And you're an inspiring wizard yourself Chris! Seriously! Your shots from the Germany meet up are the best of all and by quite bit! I just had to say that because I keep forgetting to post it in that thread! If Doenoe here is the king of bugs and he is to me then you're the king of street photography! Seriously good stuff man!


----------



## Stranger (Jun 13, 2008)

Excellent series Daan! I learned something new 

What program do you use to focus stack? Or is that not stacked?
I just got a setup to reverse ,y 50mm at the end of mmy 105 and am going out today to practice focus stacking with it. Do i just blend in photoshop?


----------



## doenoe (Jun 13, 2008)

i dont stack. I shoot at F13 with a shutterspeed of 1/200, ISO 100. There was something about stacking on TPF, think i read about it yesterday. Totally forgot the thread though. You can probably find it with the search button.
im gonna try that stacking someday, it really looks very interesting.

EDIT: here ya go http://www.thephotoforum.com/forum/showthread.php?t=126095&highlight=stacking


----------



## Chris of Arabia (Jun 13, 2008)

Bifurcator said:


> And you're an inspiring wizard yourself Chris! Seriously! Your shots from the Germany meet up are the best of all and by quite bit! I just had to say that because I keep forgetting to post it in that thread! If Doenoe here is the king of bugs and he is to me then you're the king of street photography! Seriously good stuff man!



:blushing: Is that you, Mother?


----------



## Bifurcator (Jun 13, 2008)

No, but I make a pretty good house pet.


----------



## mr_baseball_08 (Jun 13, 2008)

Well I took the 100mm macro out for a spin this afternoon and apparently I had forgotten how close this thing could get.  I've been doing lots of portrait work lately so I haven't macro'ed anything in a year or so.  But quickly I shot off this tomato bloom and it does get a whole lot closer than I remember.  I think I'll start taking it out more often.


----------



## Bifurcator (Jun 13, 2008)

Kewl!  I went ahead and kinda tutorialized Daan's process.  You can see it here: http://thephotoforum.com/forum/showthread.php?t=126794 How big are tomato blossoms? I haven't seen any for a few years now. I think they're about 2 inches across right? And your shot there is a full-frame scale of course?


@Doenoe
It would be cool if you could give it a check for correctness if you have the time. 
Thanks!


----------



## doenoe (Jun 15, 2008)

yeah, i saw the thread. Just didnt have time to reply to it yet........and i have to go now to. But i will reply in it


----------



## doenoe (Jun 15, 2008)

DATA EXTRACTS ->

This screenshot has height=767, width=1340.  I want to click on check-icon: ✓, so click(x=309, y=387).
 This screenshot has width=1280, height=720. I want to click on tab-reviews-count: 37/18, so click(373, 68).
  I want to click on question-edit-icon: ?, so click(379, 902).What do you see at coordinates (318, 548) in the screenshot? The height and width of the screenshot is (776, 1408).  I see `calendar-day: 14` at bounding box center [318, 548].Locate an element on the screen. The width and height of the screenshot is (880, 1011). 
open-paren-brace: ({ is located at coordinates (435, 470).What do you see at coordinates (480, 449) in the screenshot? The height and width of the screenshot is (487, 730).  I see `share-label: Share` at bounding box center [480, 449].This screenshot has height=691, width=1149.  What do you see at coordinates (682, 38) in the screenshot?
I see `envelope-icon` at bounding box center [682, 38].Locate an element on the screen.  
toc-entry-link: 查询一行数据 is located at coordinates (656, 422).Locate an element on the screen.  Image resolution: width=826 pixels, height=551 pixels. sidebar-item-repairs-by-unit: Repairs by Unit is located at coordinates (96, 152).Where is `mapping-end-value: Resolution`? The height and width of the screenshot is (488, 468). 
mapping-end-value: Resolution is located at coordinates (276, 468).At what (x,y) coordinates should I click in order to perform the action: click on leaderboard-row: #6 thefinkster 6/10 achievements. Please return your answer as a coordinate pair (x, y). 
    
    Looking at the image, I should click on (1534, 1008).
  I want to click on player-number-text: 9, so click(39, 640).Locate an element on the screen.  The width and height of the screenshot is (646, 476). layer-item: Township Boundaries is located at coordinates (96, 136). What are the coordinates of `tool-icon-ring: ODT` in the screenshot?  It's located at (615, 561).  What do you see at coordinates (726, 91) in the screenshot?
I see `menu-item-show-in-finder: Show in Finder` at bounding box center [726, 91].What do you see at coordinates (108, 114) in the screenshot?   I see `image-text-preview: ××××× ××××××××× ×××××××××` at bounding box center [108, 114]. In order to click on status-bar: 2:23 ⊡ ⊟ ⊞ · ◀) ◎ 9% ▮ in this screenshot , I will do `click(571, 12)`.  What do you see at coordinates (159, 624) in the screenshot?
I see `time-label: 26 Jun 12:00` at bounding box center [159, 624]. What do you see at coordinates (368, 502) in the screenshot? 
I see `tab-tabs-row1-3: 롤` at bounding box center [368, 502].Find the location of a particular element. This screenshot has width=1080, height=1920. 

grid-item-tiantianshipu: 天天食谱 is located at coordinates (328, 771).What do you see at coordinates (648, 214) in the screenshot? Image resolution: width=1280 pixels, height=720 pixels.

ACTIVITIES ->
a) Please print the part of the macro photography thread starting with "i dont stack." and going on through "looks very interesting.".
b) Proceed with the macro photography thread, picking up after its final line.

ANSWERS FOR THE EXERCISE ->
a)
i dont stack. I shoot at F13 with a shutterspeed of 1/200, ISO 100. There was something about stacking on TPF, think i read about it yesterday. Totally forgot the thread though. You can probably find it with the search button.
im gonna try that stacking someday, it really looks very interesting.

b)
Just wanted to add 2 more pics. Here you can see the the larva getting ready to become a pupal. The backend is attached to a leaf and then the transformation starts





After that the skin moves to the back and you got yourself a pupal. On this pic you can see the old skin at the backend. After this it just stays flat and after a while a ladybug is born (not a very good pic, but it was the best i could do this time)


----------



## Bifurcator (Jun 16, 2008)

Very awesome images!! And, mmm :hug:: , e-d-u-c-a-t-i-o-n-a-l-!

Sweet!


----------



## TCimages (Jun 16, 2008)

#4 is STELLAR work!   I'm such a loser.  I never have time to look at everyones shots anymore.  Thanks for sharing!


----------



## doenoe (Jun 18, 2008)

thanks guys 
And TC, you are most certainly not a loser. You probably just dont have alot of free time on your hands (like alot of others do  ) Plus you are the guy that taught me alot about macro photography, so you are not a loser, but a mentor :thumbup:


----------



## Bifurcator (Jun 18, 2008)

I wonder if Van Gogh called himself a loser when he saw Rembrandt's work? 

Van Gogh quotes.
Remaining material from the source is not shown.